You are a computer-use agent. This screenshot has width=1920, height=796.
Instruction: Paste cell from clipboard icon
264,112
==
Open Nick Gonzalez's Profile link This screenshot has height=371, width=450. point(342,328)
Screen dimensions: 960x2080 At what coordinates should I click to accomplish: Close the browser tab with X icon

How to complete this task: Set down, exactly as they stand above, the lines starting with the line with "Open Nick Gonzalez's" and going on through the line with "Screen dimensions: 960x2080", and no others.

Reply:
Open Nick Gonzalez's Profile link This screenshot has height=371, width=450. point(342,328)
Screen dimensions: 960x2080 At what coordinates should I click to accomplish: Close the browser tab with X icon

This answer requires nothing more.